Consigne - Reprenez le passage du texte sur Hélène Jégado de « Pendant ce temps, ravie » à « gain de cause. » en changeant « manifeste le souhait » en « exprime le désir ».

Caedes

Hélène Jégado, 1833-1851 - L'Ankou en chair et en os

Caedes > Criminels > Hélène Jégado

Hélène Jégado

En résumé

Nous sommes le 19 octobre 1850 à Rennes. Théophile Bidard, professeur de droit, accueille sa nouvelle cuisinière, Hélène Jégado, avec une mauvaise surprise: elle pensait travailler de concert avec Rose Tessier, la femme de chambre, elle travaille en fait sous ses ordres et trouve rabaissant à 47 ans d'être la subordonnée d'une femme de chambre.

Les relations entre les deux femmes sont ainsi dès le départ exécrables, mais elles ne vont pas se subir l'une l'autre bien longtemps.

Deux semaines plus tard, le dimanche 3 novembre au matin, Rose Tessier part faire une longue promenade. À son retour, elle déjeune et aussitôt après, se met à vomir. Ayant copieusement déjeuné, la crise de foie est probable, un peu de repos lui fera le plus grand bien. Le soir venu, d'une gentillesse étonnante, Hélène Jégado lui apporte du thé ; elle semble alors aller mieux, mais finit par être malade toute la nuit. Monsieur Bidard fait venir d'urgence un médecin, puis un autre, et encore un autre… mais rien n'y fait, son état se dégrade. Elle décède finalement le jeudi 7 novembre. Les médecins voient deux causes possibles à ce décès: une rupture du diaphragme ou un empoisonnement. A priori farfelue, la piste criminelle est écartée.

Pendant ce temps, ravie d'être seule maîtresse à bord, Hélène Jégado manifeste le souhait de le rester. Mais il en est décidé autrement.

Le 1er décembre, Françoise Huriau arrive pour remplacer Rose Tessier. Hélène Jégado a tôt de faire de lui casser du sucre sur le dos, l'accusant notamment d'être paresseuse et incompétente. Elle finit même par demander son renvoi, sans obtenir gain de cause.

Françoise Huriau tombe alors subitement malade. Elle vomit, souffre de douleurs terribles à l'estomac et aux extrémités, et se sent constamment déshydratée et frigorifiée. Exactement comme Rose Tessier. Sa famille la retire de cette maison, où elle était de toute façon malheureuse. Aussitôt partie, elle commence à guérir.

Hélène Jégado redevient alors, encore provisoirement, seule maîtresse à bord.

Le 17 mai 1851, une troisième femme de chambre, Rosalie Sarrazin, dix-neuf ans, fait son entrée dans la maison. Hélène Jégado s'autoproclame cheffe mais se heurte à son caractère bien trempé, contrastant avec la timidité de Françoise Huriau. Commence alors une guerre produisant son lot de décibels. Monsieur Bidard finit par prendre le parti de Rosalie Sarrazin, menaçant même Hélène Jégado de la renvoyer. Rosalie Sarrazin tombe malade dans la foulée, le 10 juin.

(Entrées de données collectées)

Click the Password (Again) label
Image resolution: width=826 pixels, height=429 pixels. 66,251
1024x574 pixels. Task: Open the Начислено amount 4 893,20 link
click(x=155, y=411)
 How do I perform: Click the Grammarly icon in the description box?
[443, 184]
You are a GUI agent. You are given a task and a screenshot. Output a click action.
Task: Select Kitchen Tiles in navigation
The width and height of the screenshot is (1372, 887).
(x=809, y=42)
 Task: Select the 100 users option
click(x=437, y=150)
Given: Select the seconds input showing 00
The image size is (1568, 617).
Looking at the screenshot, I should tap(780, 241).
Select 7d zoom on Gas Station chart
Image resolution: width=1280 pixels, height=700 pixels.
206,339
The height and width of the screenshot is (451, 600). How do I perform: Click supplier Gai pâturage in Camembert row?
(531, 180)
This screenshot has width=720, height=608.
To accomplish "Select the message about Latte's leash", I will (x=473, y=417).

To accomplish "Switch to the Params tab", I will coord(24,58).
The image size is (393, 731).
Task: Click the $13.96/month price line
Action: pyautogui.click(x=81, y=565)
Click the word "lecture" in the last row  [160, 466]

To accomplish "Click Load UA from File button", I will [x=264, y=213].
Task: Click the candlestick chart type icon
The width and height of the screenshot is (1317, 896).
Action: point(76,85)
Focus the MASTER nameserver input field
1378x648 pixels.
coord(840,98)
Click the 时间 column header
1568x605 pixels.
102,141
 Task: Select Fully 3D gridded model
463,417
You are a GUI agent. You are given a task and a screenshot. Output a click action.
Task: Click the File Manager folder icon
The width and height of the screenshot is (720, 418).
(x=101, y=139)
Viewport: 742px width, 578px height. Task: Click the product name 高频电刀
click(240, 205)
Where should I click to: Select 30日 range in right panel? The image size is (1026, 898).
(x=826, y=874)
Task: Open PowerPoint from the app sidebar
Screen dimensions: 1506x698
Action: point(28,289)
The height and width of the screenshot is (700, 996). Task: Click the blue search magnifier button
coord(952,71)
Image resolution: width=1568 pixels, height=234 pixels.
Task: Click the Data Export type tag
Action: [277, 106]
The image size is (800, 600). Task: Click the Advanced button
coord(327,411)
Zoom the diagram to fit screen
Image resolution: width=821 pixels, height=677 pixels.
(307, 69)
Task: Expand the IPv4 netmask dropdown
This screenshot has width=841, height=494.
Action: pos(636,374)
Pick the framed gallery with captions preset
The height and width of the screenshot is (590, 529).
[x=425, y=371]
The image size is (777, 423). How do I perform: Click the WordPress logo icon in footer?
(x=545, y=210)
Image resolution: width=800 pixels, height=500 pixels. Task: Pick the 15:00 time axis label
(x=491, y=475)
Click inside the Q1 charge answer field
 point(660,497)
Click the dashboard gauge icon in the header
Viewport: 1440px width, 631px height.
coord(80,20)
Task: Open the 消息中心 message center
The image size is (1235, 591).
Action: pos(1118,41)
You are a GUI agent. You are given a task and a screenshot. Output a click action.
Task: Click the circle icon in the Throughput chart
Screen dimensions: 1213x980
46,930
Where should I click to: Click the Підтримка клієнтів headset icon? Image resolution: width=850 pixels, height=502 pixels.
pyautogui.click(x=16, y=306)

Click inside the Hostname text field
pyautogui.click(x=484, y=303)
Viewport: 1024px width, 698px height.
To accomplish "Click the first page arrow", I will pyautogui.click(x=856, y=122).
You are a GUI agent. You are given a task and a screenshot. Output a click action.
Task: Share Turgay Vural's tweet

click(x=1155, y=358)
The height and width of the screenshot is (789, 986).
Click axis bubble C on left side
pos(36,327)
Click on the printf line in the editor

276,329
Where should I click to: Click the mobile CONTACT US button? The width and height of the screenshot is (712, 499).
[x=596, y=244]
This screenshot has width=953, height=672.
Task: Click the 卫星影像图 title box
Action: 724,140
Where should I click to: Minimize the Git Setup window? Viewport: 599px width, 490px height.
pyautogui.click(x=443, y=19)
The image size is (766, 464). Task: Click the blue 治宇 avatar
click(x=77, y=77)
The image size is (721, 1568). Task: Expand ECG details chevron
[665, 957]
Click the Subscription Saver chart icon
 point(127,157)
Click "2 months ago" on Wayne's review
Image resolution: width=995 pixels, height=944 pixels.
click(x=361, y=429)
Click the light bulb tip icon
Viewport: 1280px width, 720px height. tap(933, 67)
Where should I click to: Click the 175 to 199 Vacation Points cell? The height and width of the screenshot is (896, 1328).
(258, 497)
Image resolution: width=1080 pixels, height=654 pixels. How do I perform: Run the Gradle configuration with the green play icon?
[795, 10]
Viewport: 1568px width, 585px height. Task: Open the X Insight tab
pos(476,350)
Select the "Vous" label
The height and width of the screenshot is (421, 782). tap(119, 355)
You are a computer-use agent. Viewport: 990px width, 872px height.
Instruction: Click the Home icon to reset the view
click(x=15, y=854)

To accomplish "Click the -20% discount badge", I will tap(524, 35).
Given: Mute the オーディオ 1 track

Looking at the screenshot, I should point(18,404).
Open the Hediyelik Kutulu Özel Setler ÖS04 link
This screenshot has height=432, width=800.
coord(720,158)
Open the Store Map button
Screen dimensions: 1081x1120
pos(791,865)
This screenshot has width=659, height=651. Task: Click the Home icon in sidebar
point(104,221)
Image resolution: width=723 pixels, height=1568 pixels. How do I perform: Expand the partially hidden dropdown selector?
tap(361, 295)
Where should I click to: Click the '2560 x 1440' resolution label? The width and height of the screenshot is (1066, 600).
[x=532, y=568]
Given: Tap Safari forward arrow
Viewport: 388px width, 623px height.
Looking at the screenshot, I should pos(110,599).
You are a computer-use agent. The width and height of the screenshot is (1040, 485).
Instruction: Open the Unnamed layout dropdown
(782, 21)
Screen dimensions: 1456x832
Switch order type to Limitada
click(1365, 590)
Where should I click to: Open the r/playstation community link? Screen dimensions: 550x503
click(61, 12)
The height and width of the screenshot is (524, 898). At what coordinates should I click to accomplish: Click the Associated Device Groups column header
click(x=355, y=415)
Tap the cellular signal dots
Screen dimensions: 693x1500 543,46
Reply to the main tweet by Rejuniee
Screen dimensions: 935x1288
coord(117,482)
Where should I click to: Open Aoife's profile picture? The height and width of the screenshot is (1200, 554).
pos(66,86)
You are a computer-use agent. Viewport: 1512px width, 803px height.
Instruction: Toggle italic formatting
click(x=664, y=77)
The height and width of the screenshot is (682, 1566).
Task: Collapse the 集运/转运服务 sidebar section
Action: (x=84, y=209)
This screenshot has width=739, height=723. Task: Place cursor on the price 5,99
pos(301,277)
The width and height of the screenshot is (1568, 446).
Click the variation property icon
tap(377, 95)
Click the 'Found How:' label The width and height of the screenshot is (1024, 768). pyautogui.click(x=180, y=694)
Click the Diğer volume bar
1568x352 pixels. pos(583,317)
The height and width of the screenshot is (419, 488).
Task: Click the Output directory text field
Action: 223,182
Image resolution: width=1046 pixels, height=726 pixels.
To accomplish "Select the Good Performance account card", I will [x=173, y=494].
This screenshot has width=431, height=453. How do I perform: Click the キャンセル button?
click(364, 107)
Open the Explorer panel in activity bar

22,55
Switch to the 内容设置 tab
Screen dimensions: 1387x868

Réponse -
Pendant ce temps, ravie d'être seule maîtresse à bord, Hélène Jégado exprime le désir de le rester. Mais il en est décidé autrement.

Le 1er décembre, Françoise Huriau arrive pour remplacer Rose Tessier. Hélène Jégado a tôt de faire de lui casser du sucre sur le dos, l'accusant notamment d'être paresseuse et incompétente. Elle finit même par demander son renvoi, sans obtenir gain de cause.